* What this exercise asks
a – In the forum thread about GPS units for hunting public land, what was the sale price of the Garmin GPSMAP 62st?
b – From the forum thread on GPS units for hunting, copy the part that opens with the words containing "Also will the" and closes with "very user friendly.".

* Reading text
____
# GPS for ohio public land



## roo (Mar 30, 2011)

Heading to Ohio for my first diy public land trip in a few weeks and I'd like to pick up a GPS to take with me. Any recommendations on a good unit that will help me out down there as well as hopefully on a mule deer hunt out west next year. I don't have to have top of the line but I don't want junk either. Not afraid to spend a little money for quality. 

Also will the standard maps show me the state and public boundaries down there, or what map chip would I need?


----------



## buckykm1 (Dec 19, 2011)

I use the Garmin Oregon 450t and I love it, very user friendly.
and I have the Hunting GPS Maps chip in it for the State I hunt.
I will never hunt out of State again, without there GPS chip, it shows you everything you need to know.

Kevin


----------



## roo (Mar 30, 2011)

I will check it out. Any other suggestions???


----------



## P&Y III (Jan 9, 2010)

I just got back from Wyoming after a DIY mule deer hunt on state land. Our hunt area was mainly small tracks of public land. We had ordered all the BLM maps to cover the area. Everything that I read said you better be a really good map reader or you could get your self into a lot of trouble. I decided a good GPS and chip would be the way to go. As it turned out, I don't think we could have done the trip without it. I bought a Garmin GPSMAP 62st. $500 unit on sale for $249. Cabelas has them on sale right now. The chip was an ONXMAPS HUNT For Wyoming ($99). The chip pin points your exact location in reference to the color coded state and private lands. It also gives you the name of the surrounding property owners. The unit is really easy to use and has good battery life. A good GPS is an absolute must if your heading out west.


----------



## roo (Mar 30, 2011)

P&Y III said:


> I just got back from Wyoming after a DIY mule deer hunt on state land. Our hunt area was mainly small tracks of public land. We had ordered all the BLM maps to cover the area. Everything that I read said you better be a really good map reader or you could get your self into a lot of trouble. I decided a good GPS and chip would be the way to go. As it turned out, I don't think we could have done the trip without it. I bought a Garmin GPSMAP 62st. $500 unit on sale for $249. Cabelas has them on sale right now. The chip was an ONXMAPS HUNT For Wyoming ($99). The chip pin points your exact location in reference to the color coded state and private lands. It also gives you the name of the surrounding property owners. The unit is really easy to use and has good battery life. A good GPS is an absolute must if your heading out west.



I'll be at cabelas on Sunday I'll check one out. For that price it sounds hard to beat. But the important question here is how did your hunt go?


----------



## P&Y III (Jan 9, 2010)

We went 3 for 3 on our mule deer bucks. None of them were very big, but we really weren't expecting to shoot any monsters. Ours was a DIY state land hunt. We did not road hunt which seems to be the perfered method of hunting out there. We actually got out of the truck and did spot and stalk in the canyons and draws. License, gas, hotel and food cost right at a $1000 per man for a week in Wyoming.


----------



## Cat Power (Jan 6, 2013)

roo said:


> I will check it out. Any other suggestions???


 
Yup, pack some heat. 

In 3 years of hunting down there, we have had at least 5 altercations with locals.

People are crazy down there


----------



## badhabit99 (Jan 29, 2009)
____
* Recorded information
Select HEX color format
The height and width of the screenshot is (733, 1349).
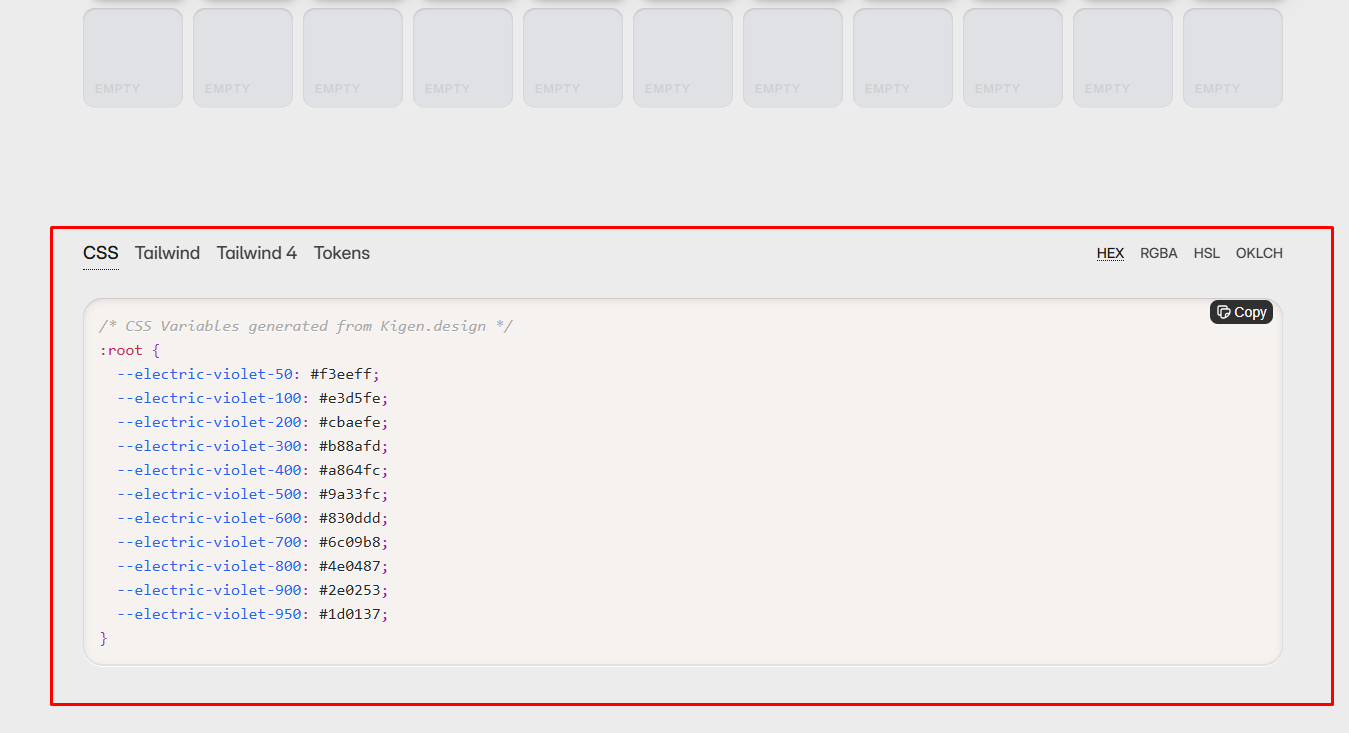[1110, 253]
____
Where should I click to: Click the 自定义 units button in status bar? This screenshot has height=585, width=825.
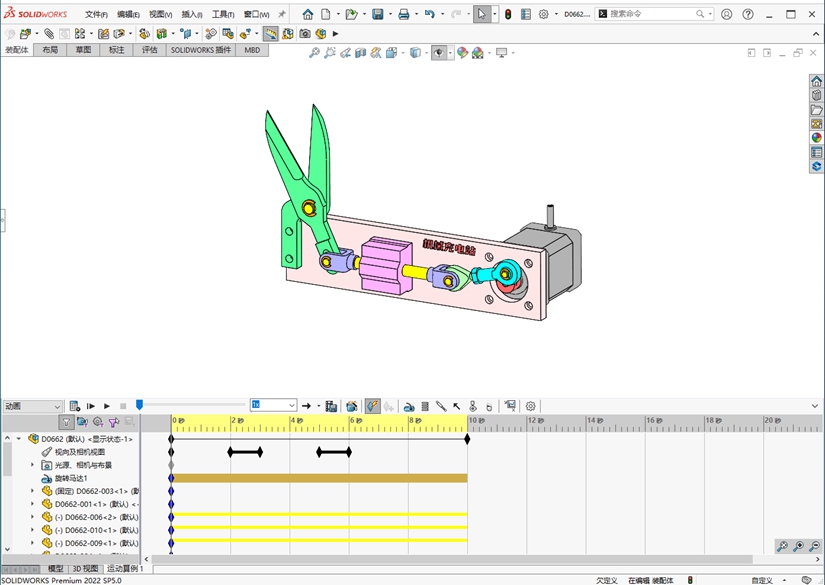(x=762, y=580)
____
* Solution list
a – $249, down from $500.

b –
Also will the standard maps show me the state and public boundaries down there, or what map chip would I need?


----------



## buckykm1 (Dec 19, 2011)

I use the Garmin Oregon 450t and I love it, very user friendly.